Quite naturally, space oriented toys were very popular throughout the Sixties. Perhaps the best known were Mattel's line of Major Matt Mason action figures. Introduced in 1966 to capitalise on the space craze, Major Matt Mason was phenomenally popular. The line of toys were produced until the early Seventies, ended by Mattel not because they had declined in popularity, but because Mattel felt that the space programme had. Marx produced their own line of astronaut action figures under the name "Johnny Apollo," from 1968 to the early Seventies. Colorforms manufactured a line of Outer Space Men, figures of aliens from outer space. Eldon produced an astronaut figure for younger kids called Billy Blastoff which only lasted a couple of years. There were also many toy robots. In 1968 Ideal produced a line of four battery powered robots called Zeroids. Topps produced a line of humorous toy robots called Ding A Lings, which also sold only for a couple of years. There were also many, many battery operated, tin robots on the market, such as the Horikawa Astronaut battery operated toy robot.

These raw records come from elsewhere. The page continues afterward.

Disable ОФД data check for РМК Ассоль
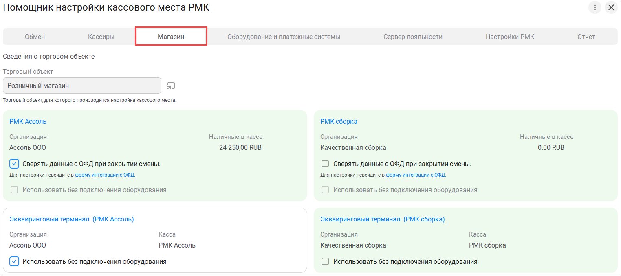Viewport: 621px width, 276px height. pos(14,164)
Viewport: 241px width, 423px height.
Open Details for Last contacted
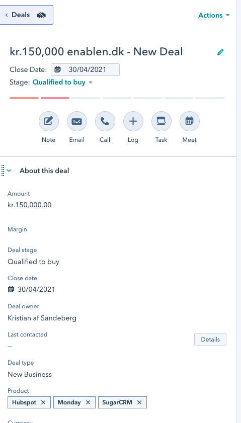210,340
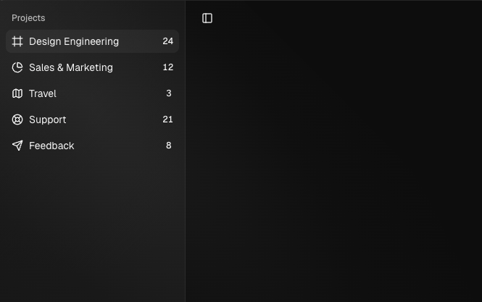Click the 3 count beside Travel
This screenshot has width=482, height=302.
(169, 93)
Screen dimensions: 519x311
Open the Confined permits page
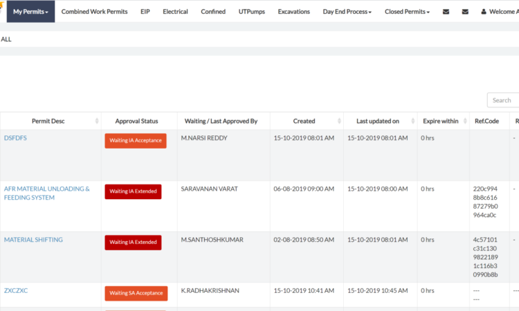click(x=213, y=12)
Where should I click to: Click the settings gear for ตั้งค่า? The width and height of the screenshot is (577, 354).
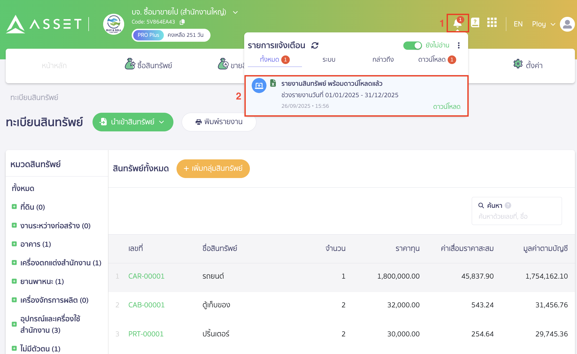517,64
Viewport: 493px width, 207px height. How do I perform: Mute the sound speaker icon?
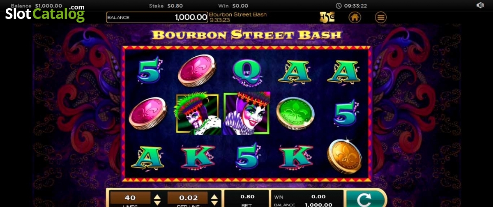point(480,5)
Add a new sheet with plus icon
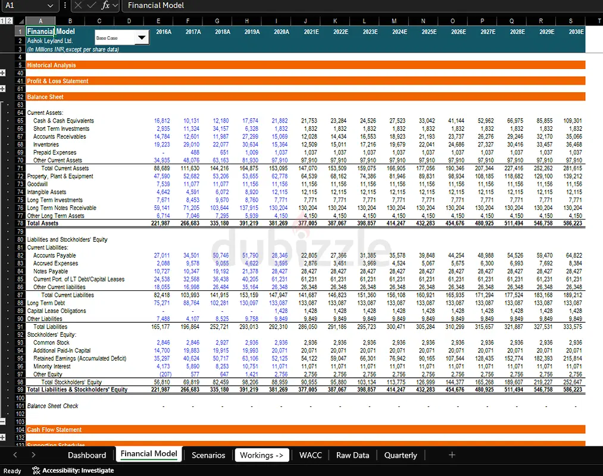603x476 pixels. [x=452, y=455]
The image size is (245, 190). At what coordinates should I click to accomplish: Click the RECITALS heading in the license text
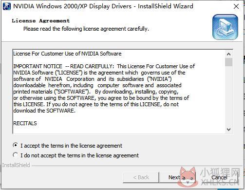(25, 123)
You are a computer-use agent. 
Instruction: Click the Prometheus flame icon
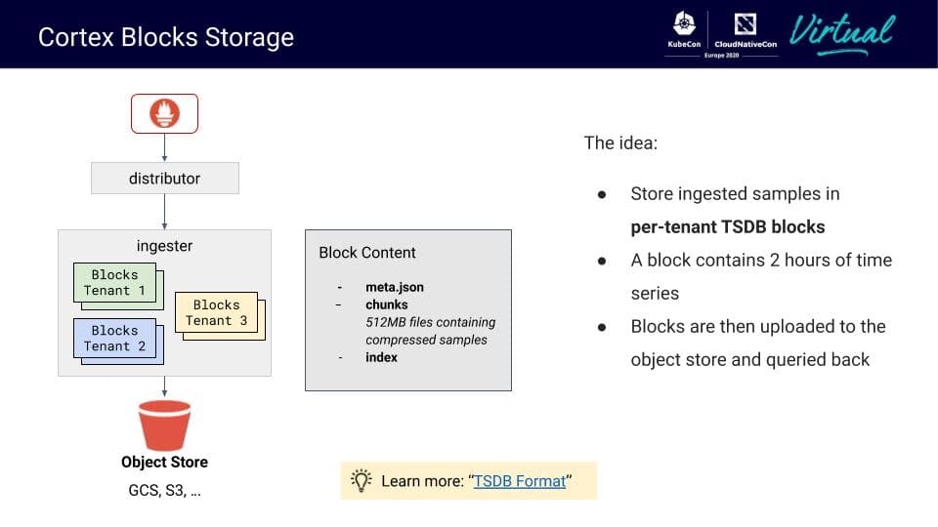(164, 113)
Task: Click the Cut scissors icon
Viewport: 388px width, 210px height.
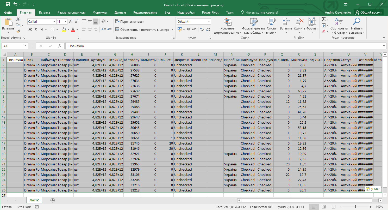Action: tap(18, 19)
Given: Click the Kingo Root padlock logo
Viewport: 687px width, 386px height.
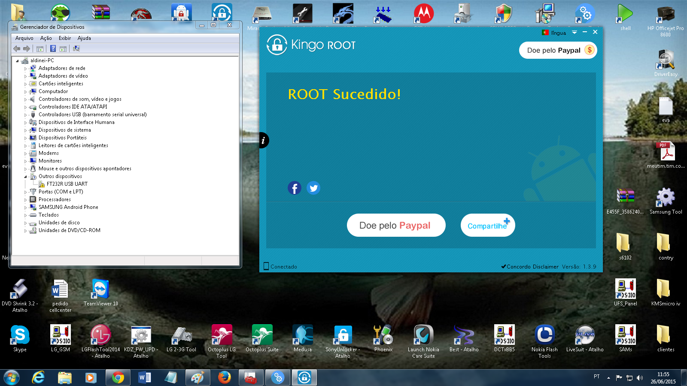Looking at the screenshot, I should pyautogui.click(x=277, y=45).
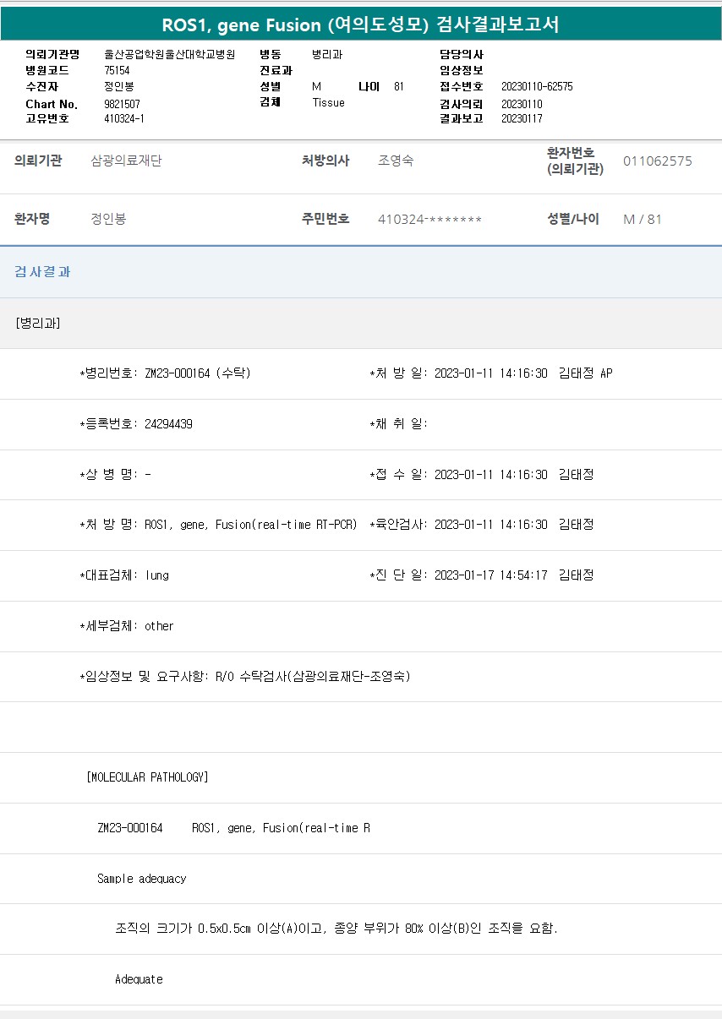Click the Chart No. value 9821507

122,104
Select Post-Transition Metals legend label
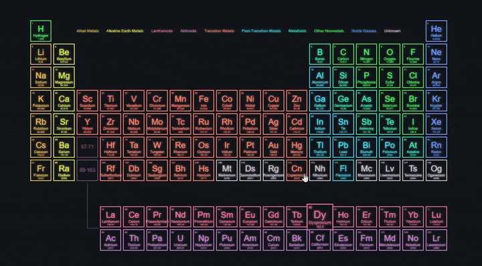This screenshot has height=266, width=482. 261,31
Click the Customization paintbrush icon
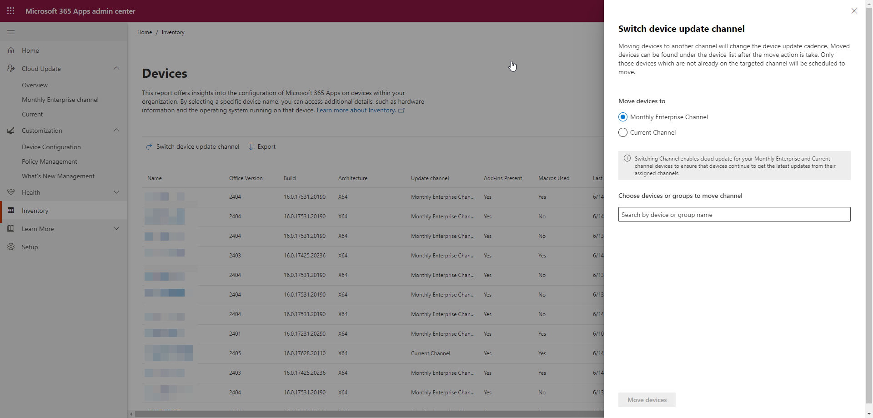The image size is (873, 418). pos(11,131)
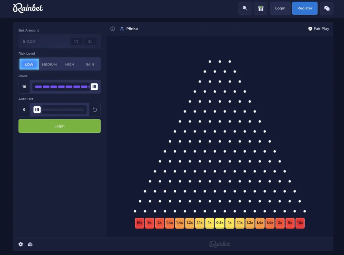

Motion pictures had gone through a cycle of science fiction films in the Fifties that even included such space oriented entries as Destination Moon, When Worlds Collide, and Forbidden Planet. Perhaps for that reason the movie industry did not embrace the space craze as other media had. Still there were a few films that either touched upon space or centred upon space, one of which was very influential. The 1963 sequel to The Mouse That Roared, The Mouse on the Moon featured the tiny country of Grand Fenwick attempting to beat both the Americans and the Soviets to the moon. In The Glass Bottom Boat Doris Day's character worked at NASA. Planet of the Apes used space travel as a means of throwing its hero into the far future. Perhaps the most famous, and certainly the most influential, space movie of the Sixties was 2001: A Space Odyssey. Released in 1968, it became a smash hit which would have a lasting influence on all science fiction films to come. Marooned, released in 1969, centred on three astronauts stranded in space. Doppelganger (AKA Journey to the Far Side of the Sun) was a live action film made by Supermarionation master Gerry Anderson and centred on a mission to a planet in Earth's orbit, but on the exact opposite side of the sun.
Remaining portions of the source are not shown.